A gaggle of London teenage girls, saucily slung things, delicate limbs belted here, flowing there, stomp up to Ruth. Reeking of youth. Can we have some? they demand. She sprays five sticks for them. They gather around the lead girl to smell hers and receive her validation, which comes after a thorough sniff. S’all right. The girls trot away, waving their sticks under their noses.

 

The girls slinking up the aisles have a rehearsed quality to them, their purses positioned just so on their shoulders, their eyes downcast yet somehow watchful. They cannot escape this self-awareness. They are playing the role of young girls, girls younger than Ruth. Ruth looks at them and feels old.
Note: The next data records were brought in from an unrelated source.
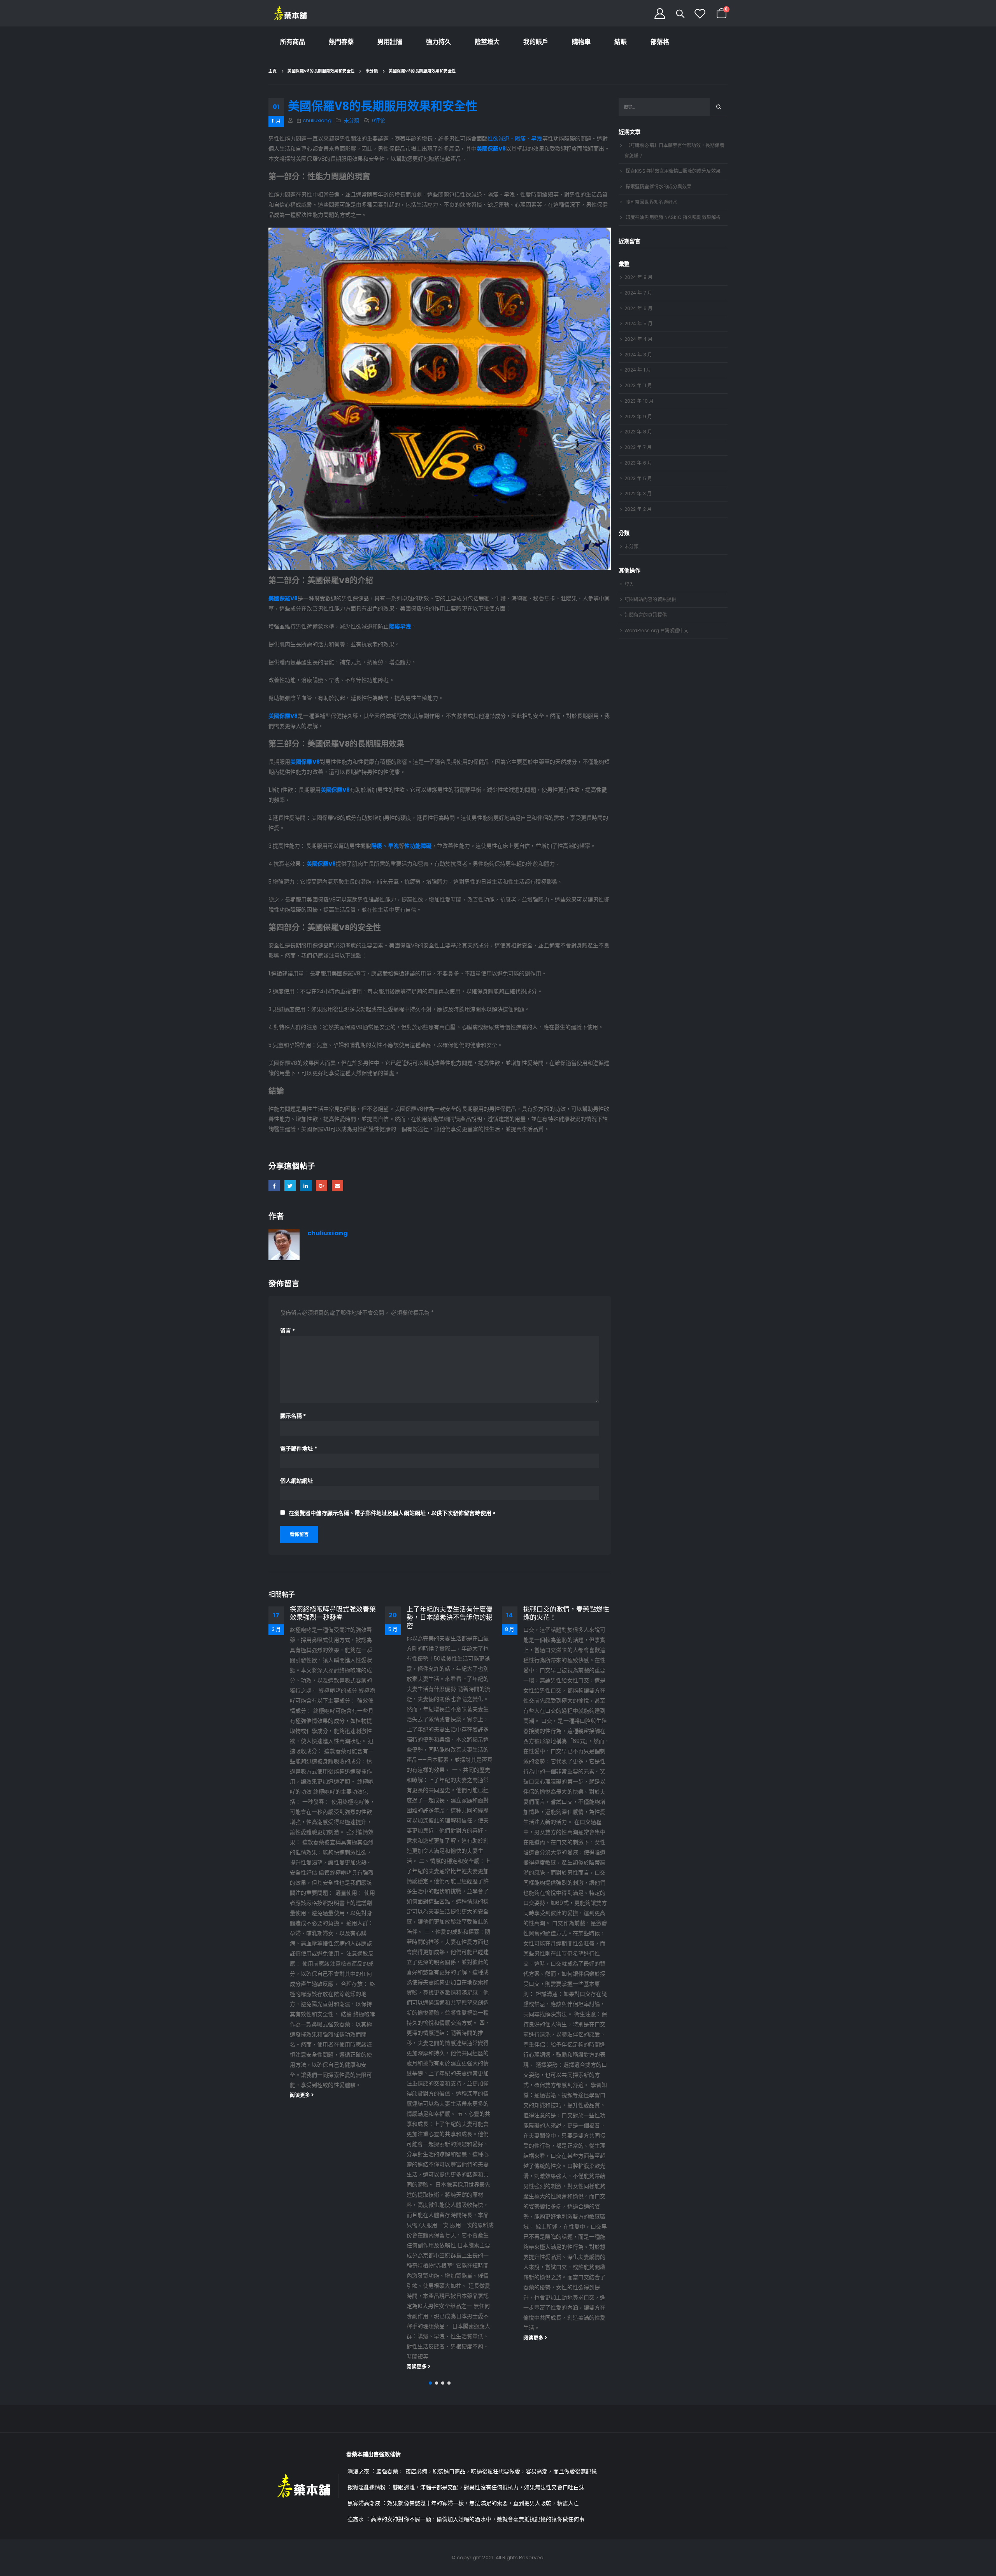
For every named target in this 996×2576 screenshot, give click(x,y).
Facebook (274, 1185)
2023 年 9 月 (638, 416)
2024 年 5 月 (638, 323)
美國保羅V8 (283, 598)
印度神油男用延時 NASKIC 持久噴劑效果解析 (673, 217)
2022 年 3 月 (638, 493)
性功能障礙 (417, 846)
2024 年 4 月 (638, 339)
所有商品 (292, 41)
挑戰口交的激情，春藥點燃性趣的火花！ (450, 1613)
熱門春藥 (341, 41)
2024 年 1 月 (637, 369)
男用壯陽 (389, 41)
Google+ (321, 1185)
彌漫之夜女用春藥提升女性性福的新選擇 (566, 1613)
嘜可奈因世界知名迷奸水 (651, 202)
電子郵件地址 (298, 1448)
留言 (287, 1330)
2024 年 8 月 (638, 277)
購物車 (581, 41)
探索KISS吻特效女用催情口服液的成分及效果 (673, 171)
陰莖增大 (487, 41)
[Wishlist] (700, 13)
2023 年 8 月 (638, 431)
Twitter (290, 1185)
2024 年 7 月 (638, 292)
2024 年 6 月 (638, 308)
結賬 (620, 41)
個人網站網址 (296, 1481)
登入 (629, 584)
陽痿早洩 (400, 626)
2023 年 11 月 (638, 385)
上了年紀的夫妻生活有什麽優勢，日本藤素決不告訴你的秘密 (333, 1618)
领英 (305, 1185)
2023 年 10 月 (639, 401)
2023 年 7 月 (638, 447)
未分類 (351, 120)
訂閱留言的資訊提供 (645, 615)
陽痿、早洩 (384, 846)
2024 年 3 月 (638, 354)
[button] (430, 2383)
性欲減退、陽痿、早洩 (514, 138)
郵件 (337, 1185)
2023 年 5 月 (638, 478)
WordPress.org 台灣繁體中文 (656, 630)
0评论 (378, 120)
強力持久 (438, 41)
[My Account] (659, 13)
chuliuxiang (317, 120)
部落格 (660, 41)
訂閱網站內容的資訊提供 (650, 599)
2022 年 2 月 (638, 509)
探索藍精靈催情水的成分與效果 (658, 186)
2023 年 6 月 (638, 462)
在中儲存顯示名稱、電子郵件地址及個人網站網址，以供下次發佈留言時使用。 (393, 1513)
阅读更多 (300, 2366)
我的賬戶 (535, 41)
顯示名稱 (293, 1416)
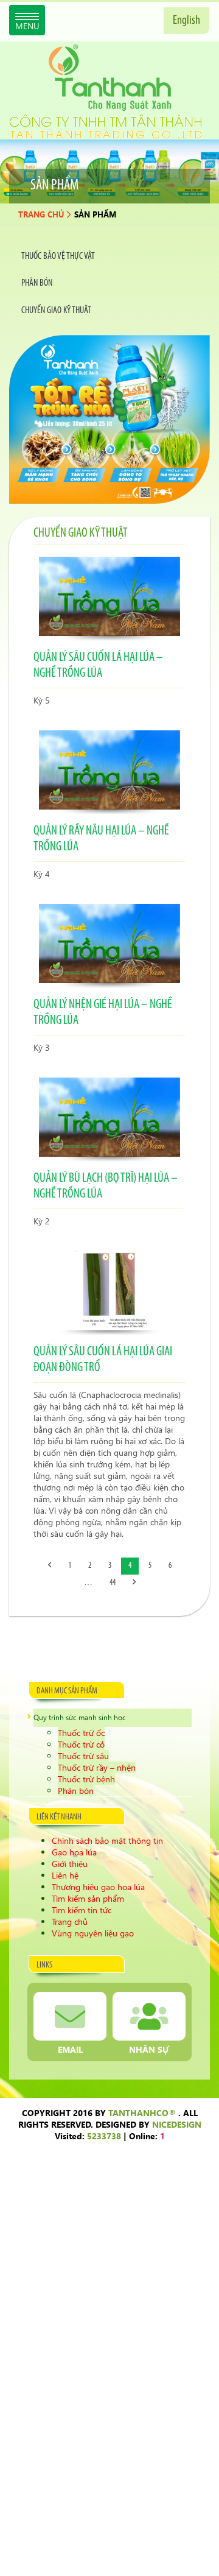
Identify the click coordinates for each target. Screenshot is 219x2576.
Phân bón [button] (36, 283)
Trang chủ (41, 214)
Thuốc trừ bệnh (86, 1779)
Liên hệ (65, 1875)
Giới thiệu (70, 1863)
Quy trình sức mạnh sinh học (79, 1717)
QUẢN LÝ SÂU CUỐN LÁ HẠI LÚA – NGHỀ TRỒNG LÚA (98, 665)
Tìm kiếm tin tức (81, 1910)
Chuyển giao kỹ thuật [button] (56, 311)
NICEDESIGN (176, 2124)
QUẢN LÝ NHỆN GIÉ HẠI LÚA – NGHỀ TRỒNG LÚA (102, 1012)
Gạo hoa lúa (74, 1852)
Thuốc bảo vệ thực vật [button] (58, 256)
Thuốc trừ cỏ (81, 1744)
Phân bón (76, 1790)
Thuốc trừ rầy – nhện (97, 1767)
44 (112, 1582)
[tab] (109, 256)
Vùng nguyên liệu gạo (93, 1933)
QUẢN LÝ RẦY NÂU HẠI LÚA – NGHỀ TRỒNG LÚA (101, 839)
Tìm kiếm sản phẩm (88, 1898)
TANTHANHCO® (142, 2113)
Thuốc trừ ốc (81, 1732)
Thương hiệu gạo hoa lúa (98, 1887)
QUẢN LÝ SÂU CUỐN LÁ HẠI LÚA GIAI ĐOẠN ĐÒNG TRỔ (102, 1360)
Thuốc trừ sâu (83, 1756)
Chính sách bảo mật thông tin (107, 1840)
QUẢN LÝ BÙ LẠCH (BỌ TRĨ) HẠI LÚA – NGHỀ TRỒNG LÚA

I look at all of them and feel ancient. (When did I grow old? When did I learn to survey the world through clear eyes?)

 

A booming voice. Good morning. One of the haughty Horrids heads. Ruth jumps a little. Deer caught in headlights. Good morning, sir, she articulates carefully. The voice comes out little girl’s. Her accent makes her appear even more childlike and faltering, her hesitation to say things the way they say them, as they train you to do by failing to understand you otherwise.

 

She is Eliza Doolittle: Good afternoon, good evening, fare-thee-well. Good morning, good evening, how-do-you-do.

 

A bit late today, were we? He harrumphs. He always wore one of a series of expensive suits that stretched over his large belly. One of her colleagues, a German girl named Natalie, usually signaled his arrival by miming a pregnant woman with one hand stroke. He would be just starting his third trimester. He liked to perform his morning tours around the departments, straightening a perfume bottle here, a purse there, fanning out a wave of managerial intimidation.

 

Sorry, Ruth murmurs. She is not really there. Not really there. Best to go blank, to retreat inside. Just be sure to see our un-time-li-ness does not occur again, he hmm, hmm, harrumphs, hand on protruding stomach.

 

Yes—is all that Ruth is able to squeak out before he cuts her off.

 

And how are our customers enjoying Desire? In the hierarchy of the fragrance department, Ruth is assigned to the lowest caste, that of the celebrity perfume. She is supposed to shill this perfume by an American teenage pop star with the name that makes Ruth feel a bit demoralized every time she says it. The scent is a waft of innocuous rose, housed in an ornate pink ornament laced with silver and crowned with a pastel-purple tassel. She is supposed to hold it like a chalice delivering holy water to the masses.

 

They like it, I believe, she responds hesitantly. Sir.

 

He frowns, his face a placid lake that occasionally ripples in disgust. Maybe we need to mix it up a bit he hmms. Mix it up a bit? Ruth repeats. Yes, try a bit of variation in our language. Ruth does not say anything, playing with the purple tassel on the perfume bottle. He frowns again. He thinks I’m an idiot. He thinks I’m a blonde, American idiot. She mentally steels the tears from her eyes, willing her humiliation into hate.